───── Data lines
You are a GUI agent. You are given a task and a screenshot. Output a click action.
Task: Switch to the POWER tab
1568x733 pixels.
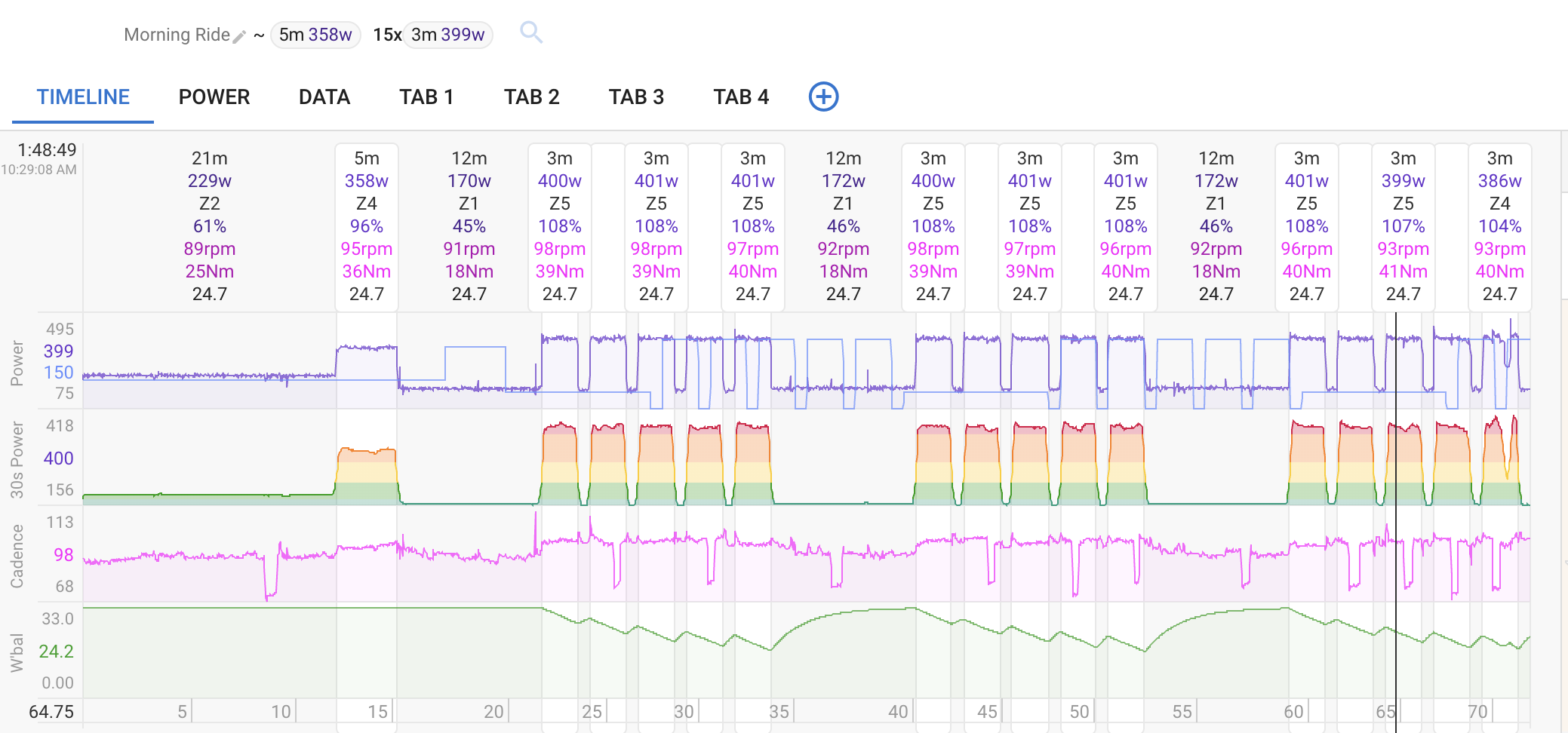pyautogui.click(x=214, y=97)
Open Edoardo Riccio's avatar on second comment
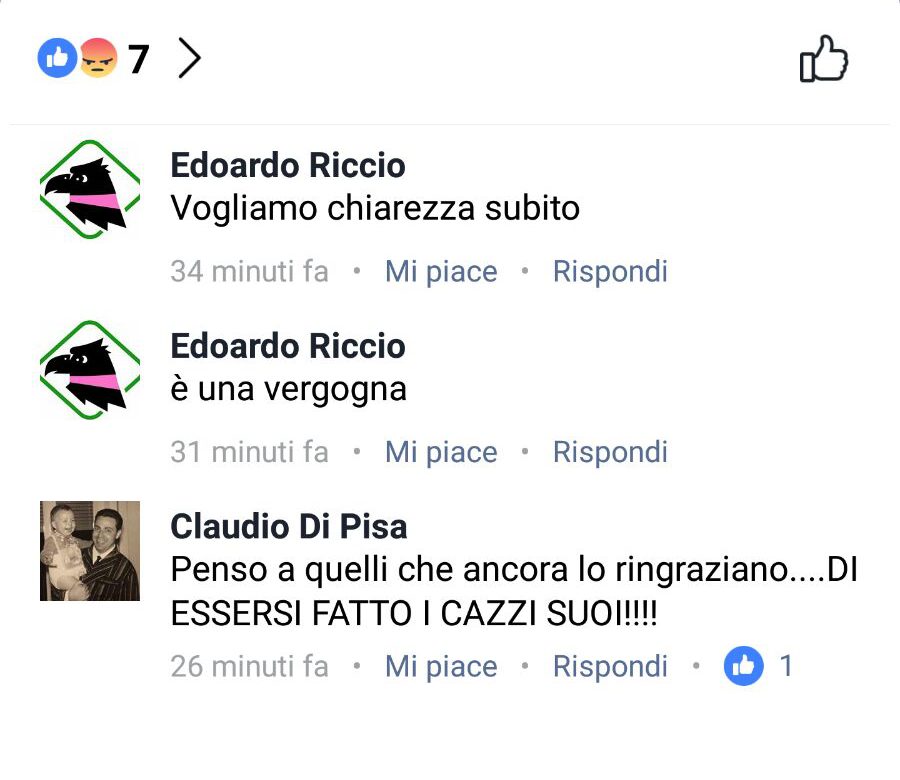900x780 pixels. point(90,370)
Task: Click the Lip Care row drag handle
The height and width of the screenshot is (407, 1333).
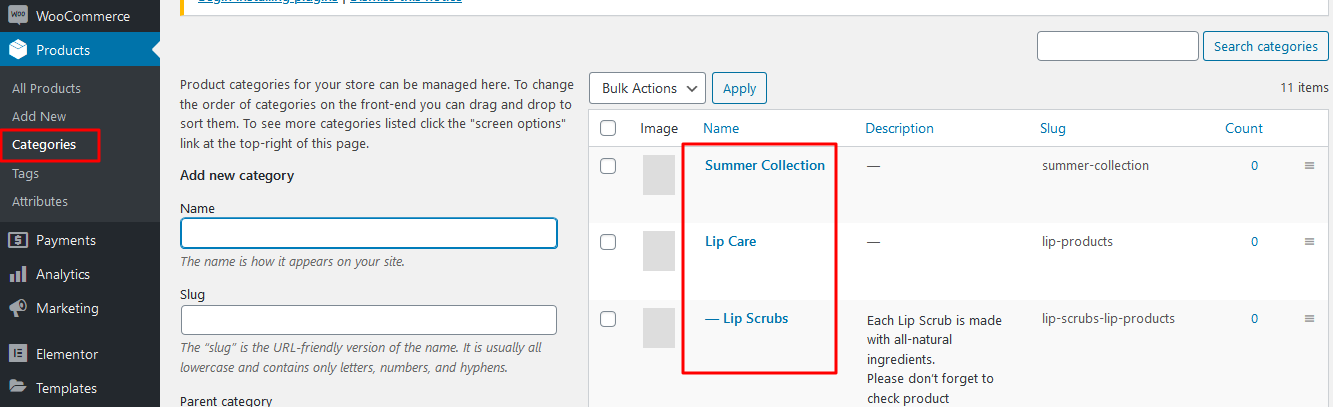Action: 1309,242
──────────
───── Data lines
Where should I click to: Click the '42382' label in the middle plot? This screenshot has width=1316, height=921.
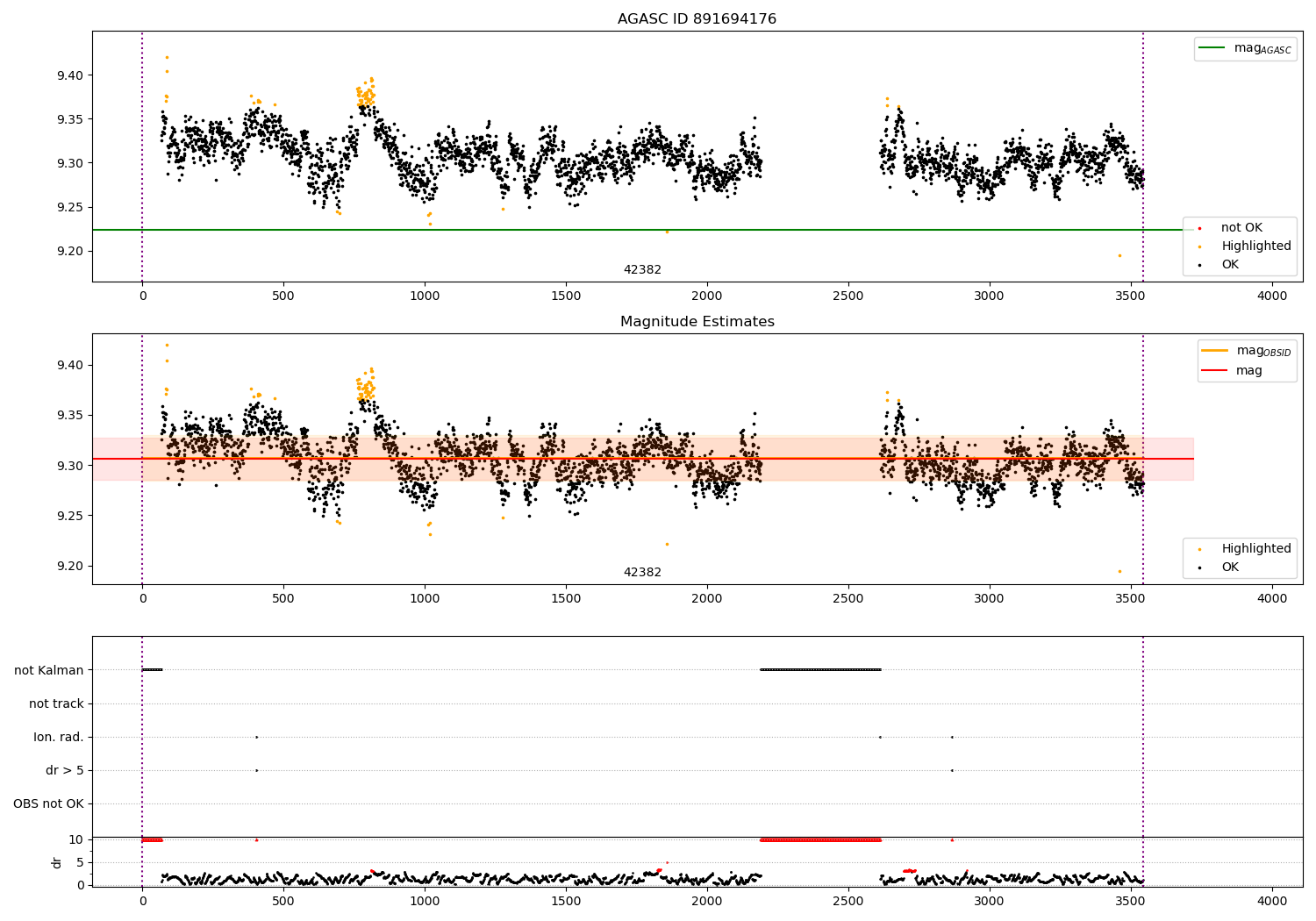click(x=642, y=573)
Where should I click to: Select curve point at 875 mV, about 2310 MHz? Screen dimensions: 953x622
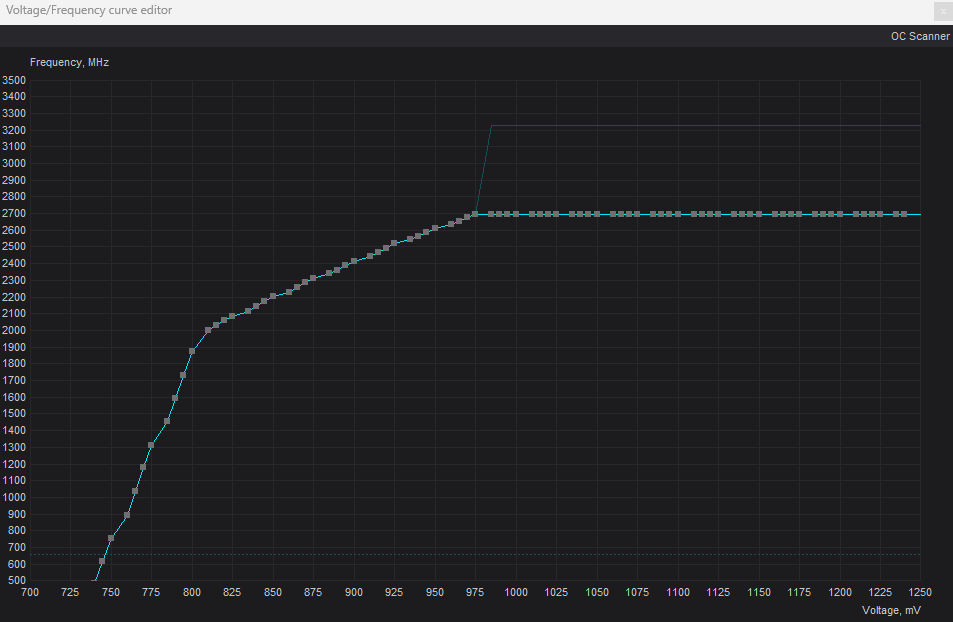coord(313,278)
──────────
## Exercise brief
Write the lines from the line with "Open Edoardo Riccio's" to the line with "Action: 1309,242", both included, as a JSON list of strings with one string per line. Skip blank lines and leave out the pictures.

## Result
[
  "Open Edoardo Riccio's avatar on second comment",
  "900x780 pixels. point(90,370)",
  "Task: Click the Lip Care row drag handle",
  "The height and width of the screenshot is (407, 1333).",
  "Action: 1309,242"
]